Some Causes Of An Aggressive Temperament

1. The Breed
There are some breeds of dog that have a naturally aggressive nature, this is due to the fact that they were originally bred to fight, like Pitbulls, although many owners of these dogs will disagree, it’s just that these types of dog have a more likely hood of becoming aggressive by nature. In some dog breeds there is a genetic sequence that can make them aggressive toward strangers, or even other animals, although with positive training from an early age this may not even show.

2. Guarding Resources
Guarding resources can be particularly unpleasant in a family pet, especially if there are children in the home, and a good example of resource guarding is when a dog won’t let anyone touch a favorite toy. That being said, another example of resource guarding is at meal times, he may growl, bark, or even try to bite if you go near his food bowl, but this can be avoided if positive training is started at an early age. As a puppy if you make a point of picking up his food bowl or favorite toy, but reward him with a special treat when he doesn’t act aggressively toward this action, eventually he will be ok for you or anyone to touch his bowl or toy.

3. Gender
This one may sound a bit strange, but in fact male dogs seem to be more aggressive than females overall, and are more likely to bite than females. Having said that, dogs that are intact are more likely to act aggressively than those that have been neutered, although a mother will be extremely protective of her babies, especially newborns. Trying to pick up very young pups may trigger the mother to become aggressive and bite, if she feels there is a threat.

Other types of aggression in dogs may be when they are in pain, or they may be fearful, this can be clear in a dog that is in a lot of pain, they may growl or even bite, because they do not want to be hurt anymore. Frightened dogs may start to bark and bare their teeth, because they are defending themselves against something they do not know or recognize. Now that we know the many different types of aggression and some of the reasons behind this behavior, we need to know what to do when it comes to a temperamental dog.
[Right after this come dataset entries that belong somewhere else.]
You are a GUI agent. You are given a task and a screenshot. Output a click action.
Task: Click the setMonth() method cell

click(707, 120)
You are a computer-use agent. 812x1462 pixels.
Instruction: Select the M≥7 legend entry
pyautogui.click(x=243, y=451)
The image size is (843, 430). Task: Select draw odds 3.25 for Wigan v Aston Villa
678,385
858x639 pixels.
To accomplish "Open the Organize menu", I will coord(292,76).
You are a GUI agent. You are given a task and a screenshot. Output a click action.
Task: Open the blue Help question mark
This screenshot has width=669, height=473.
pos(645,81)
The best thing one can do as a pet owner is to start training as early as possible, but be sure to use positive training, rewarding good behavior with treats or a favorite toy. Moreover, enroll them in a training school early on, so they can socialize with other dogs to see that they are not something to be afraid of, or if you don’t have a training school close by, take them for walks where there are other dogs. However, if you have a dog that is aggressive and is older, be sure to get a professional to help curb the unwanted behavior, aggressive temperament needs to be dealt with quickly, but don’t try this alone or you could end up injured.